__STATED GOAL 1__
Answer these questions about the LODES text:
(a) What is the earliest year the LODES data stretches back to?
(b) How many separate datasets make up the LODES database?
(c) Into what kind of DataFrame are the years 2009-2019 aggregated?
__STATED GOAL 2__
In the LODES text, take the part that opens with the words containing "- Residence Area" and closes with "one Dask DataFrame.", and write it out again with "Dask DataFrame" renamed to "pandas DataFrame".
__STATED GOAL 3__
Please continue the LODES text from the point where it stops.

Part 1: Exploratory data analysis
Data wrangling
As stated in the beginning, the LODES data structure is both high-resolution and quite longitudinal; the Census geography is the block, the smallest possible, but ACS data is only up to the block group level, so fortunately we can just aggregate by the first 12 digits of the FIPS code for each block. Temporally, data stretches back to 2002, though as 2009 was the start of higher-quality data collection according to the Census Bureau, we begin with that year instead.
The LODES database consists of three separate datasets. These consist of:
- Workplace Area Characteristics (WAC): Per block, count of the workplaces of workers. Crosstabs include age group, income group, NAICS industry sector (construction, finance, etc.), race, education, age and size of firm.
- Residence Area Characteristics (RAC): Per block, count of the residences of workers. Crosstabs are the same as WAC
- Origin-Destination (OD): Per worker, denote their residence block, workplace block, and age group/income group/basic industry sector (goods producing, trade/transportation, and others)
This section is concerned with WAC and RAC datasets, and basic inferences on their content. We use built-in Python functions to directly download from the Census Bureau FTP server, and as data is split by year, aggregate years 2009-2019 together in one Dask DataFrame.

__Dataset excerpt__
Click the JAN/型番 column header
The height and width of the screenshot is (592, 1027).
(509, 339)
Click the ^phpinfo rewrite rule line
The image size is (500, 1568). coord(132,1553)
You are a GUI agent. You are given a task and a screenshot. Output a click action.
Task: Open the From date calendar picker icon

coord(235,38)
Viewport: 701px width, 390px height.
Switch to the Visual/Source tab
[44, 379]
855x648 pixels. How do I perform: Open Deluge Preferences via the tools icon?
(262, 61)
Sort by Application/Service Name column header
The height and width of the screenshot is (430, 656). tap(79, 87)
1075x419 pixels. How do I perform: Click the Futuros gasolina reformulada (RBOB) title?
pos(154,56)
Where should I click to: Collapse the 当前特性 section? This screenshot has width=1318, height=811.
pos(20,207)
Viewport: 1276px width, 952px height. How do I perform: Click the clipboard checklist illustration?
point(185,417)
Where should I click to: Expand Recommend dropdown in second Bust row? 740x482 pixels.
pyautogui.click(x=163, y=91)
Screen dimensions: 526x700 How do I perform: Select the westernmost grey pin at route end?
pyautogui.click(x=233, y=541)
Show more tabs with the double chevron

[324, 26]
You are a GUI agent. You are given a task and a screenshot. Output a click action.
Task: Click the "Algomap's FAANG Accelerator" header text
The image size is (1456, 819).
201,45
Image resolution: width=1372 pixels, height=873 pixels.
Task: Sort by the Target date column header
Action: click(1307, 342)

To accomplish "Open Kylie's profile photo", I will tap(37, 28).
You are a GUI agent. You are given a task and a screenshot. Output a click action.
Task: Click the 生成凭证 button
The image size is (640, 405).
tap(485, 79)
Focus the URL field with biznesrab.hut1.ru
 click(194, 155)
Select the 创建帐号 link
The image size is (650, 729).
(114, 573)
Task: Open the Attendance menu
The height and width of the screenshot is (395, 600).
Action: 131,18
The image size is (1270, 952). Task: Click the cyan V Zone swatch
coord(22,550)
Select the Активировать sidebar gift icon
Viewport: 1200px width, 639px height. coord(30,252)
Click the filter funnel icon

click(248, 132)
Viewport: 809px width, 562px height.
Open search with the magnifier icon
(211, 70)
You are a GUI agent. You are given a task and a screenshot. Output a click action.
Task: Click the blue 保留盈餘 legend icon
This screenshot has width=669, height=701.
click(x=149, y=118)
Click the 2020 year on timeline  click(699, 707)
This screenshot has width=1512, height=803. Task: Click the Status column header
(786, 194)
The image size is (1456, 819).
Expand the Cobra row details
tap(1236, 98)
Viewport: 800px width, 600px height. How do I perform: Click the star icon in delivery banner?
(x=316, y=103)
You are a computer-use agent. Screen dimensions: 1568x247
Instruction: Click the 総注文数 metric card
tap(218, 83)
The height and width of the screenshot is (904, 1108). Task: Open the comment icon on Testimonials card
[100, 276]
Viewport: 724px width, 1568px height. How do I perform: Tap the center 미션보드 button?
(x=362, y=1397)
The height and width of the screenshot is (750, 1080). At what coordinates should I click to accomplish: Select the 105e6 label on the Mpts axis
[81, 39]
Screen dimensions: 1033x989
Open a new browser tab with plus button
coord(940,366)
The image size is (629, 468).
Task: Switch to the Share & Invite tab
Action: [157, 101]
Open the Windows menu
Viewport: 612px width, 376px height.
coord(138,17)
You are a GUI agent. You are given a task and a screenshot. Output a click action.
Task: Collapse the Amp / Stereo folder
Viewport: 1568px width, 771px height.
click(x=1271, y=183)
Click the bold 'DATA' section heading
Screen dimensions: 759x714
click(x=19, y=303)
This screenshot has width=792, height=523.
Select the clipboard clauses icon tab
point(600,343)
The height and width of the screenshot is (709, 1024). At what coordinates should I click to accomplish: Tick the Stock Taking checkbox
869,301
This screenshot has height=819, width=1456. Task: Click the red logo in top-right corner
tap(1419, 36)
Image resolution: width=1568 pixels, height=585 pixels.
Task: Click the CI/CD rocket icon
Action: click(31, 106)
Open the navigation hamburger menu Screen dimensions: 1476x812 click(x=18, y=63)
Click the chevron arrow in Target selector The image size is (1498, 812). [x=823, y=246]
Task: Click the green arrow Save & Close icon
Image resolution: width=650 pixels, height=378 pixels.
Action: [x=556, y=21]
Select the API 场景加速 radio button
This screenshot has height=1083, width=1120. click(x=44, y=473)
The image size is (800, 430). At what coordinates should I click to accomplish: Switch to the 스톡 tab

__RESPONSE 1__
(a) 2002
(b) Three
(c) One Dask DataFrame

__RESPONSE 2__
- Residence Area Characteristics (RAC): Per block, count of the residences of workers. Crosstabs are the same as WAC
- Origin-Destination (OD): Per worker, denote their residence block, workplace block, and age group/income group/basic industry sector (goods producing, trade/transportation, and others)
This section is concerned with WAC and RAC datasets, and basic inferences on their content. We use built-in Python functions to directly download from the Census Bureau FTP server, and as data is split by year, aggregate years 2009-2019 together in one pandas DataFrame.

__RESPONSE 3__
years = ['2009','2010','2011','2012','2013','2014','2015','2016','2017','2018','2019']
url = "https://lehd.ces.census.gov/data/lodes/LODES7/pa/wac/pa_wac_S000_JT00_"
wac = dd.concat([pd.read_csv(gzip.open(BytesIO(urlopen(url+year+".csv.gz").read()))).assign(year=int(year)) for year in years])
wac['w_geocode'] = wac['w_geocode'].astype('str').str[:12]
wac.head()
url = "https://lehd.ces.census.gov/data/lodes/LODES7/pa/rac/pa_rac_S000_JT00_"
rac = dd.concat([pd.read_csv(gzip.open(BytesIO(urlopen(url+year+".csv.gz").read()))).assign(year=int(year)) for year in years])
rac['h_geocode'] = rac['h_geocode'].astype('str').str[:12]
rac.head()
To limit our selected area of analysis, we load Census TIGER block group shapefiles for Philadelphia and its five surrounding PA counties. Including New Jersey and Delaware block groups as well as LODES data is possible, but the size of the data already was at the limit for the available computing power.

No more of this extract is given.